In an embodiment, a method of making an extruded pretzel snack is included, the method including forming a dough composition including 40 to 70 weight percent of a wheat flour, 20 to 40 weight percent water, 5 to 15 weight percent vegetable oil, and a leavening agent, extruding the dough, cutting the extruded dough to form individual pieces, and proofing the individual pieces, and baking the individual pieces to reduce the moisture content to less than about 5 weight percent.
This summary is an overview of some of the teachings of the present application and is not intended to be an exclusive or exhaustive treatment of the present subject matter. Further details are found in the detailed description and appended claims. Other aspects will be apparent to persons skilled in the art upon reading and understanding the following detailed description and viewing the drawings that form a part thereof, each of which is not to be taken in a limiting sense. The scope herein is defined by the appended claims and their legal equivalents.
Aspects may be more completely understood in connection with the following figures (FIGS.), in which:
While embodiments are susceptible to various modifications and alternative forms, specifics thereof have been shown by way of example and drawings, and will be described in detail. It should be understood, however, that the scope herein is not limited to the particular aspects described. On the contrary, the intention is to cover modifications, equivalents, and alternatives falling within the spirit and scope herein.
As described above, gluten is a family of proteins responsible for the elastic texture of dough. Gluten proteins form a continuous proteinaceous matrix in the cells of the mature dry grain and are brought together to form a continuous viscoelastic network when flour is mixed with water to form dough. These viscoelastic properties are important in the process of using wheat flour to make leavened products such as bread and other processed foods.

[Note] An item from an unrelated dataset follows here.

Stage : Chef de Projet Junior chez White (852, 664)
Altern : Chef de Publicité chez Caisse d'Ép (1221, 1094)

Leavened products are characterized by the formation of gases that lead to air pockets within the viscoelastic dough and expansion of the same. However, the gluten that is present generally maintains interconnections resulting in a three-dimensional matrix with air-filled cells. This three-dimensional matrix can be thought of as a honey-comb structure. When the product is dried below a threshold value, the three-dimensional matrix generally becomes quite rigid and structural strong. This generally leads to a product that is crunchy, but may result in a product requiring a degree of chewing force and exhibiting a hardness that exceeds many consumer preferences.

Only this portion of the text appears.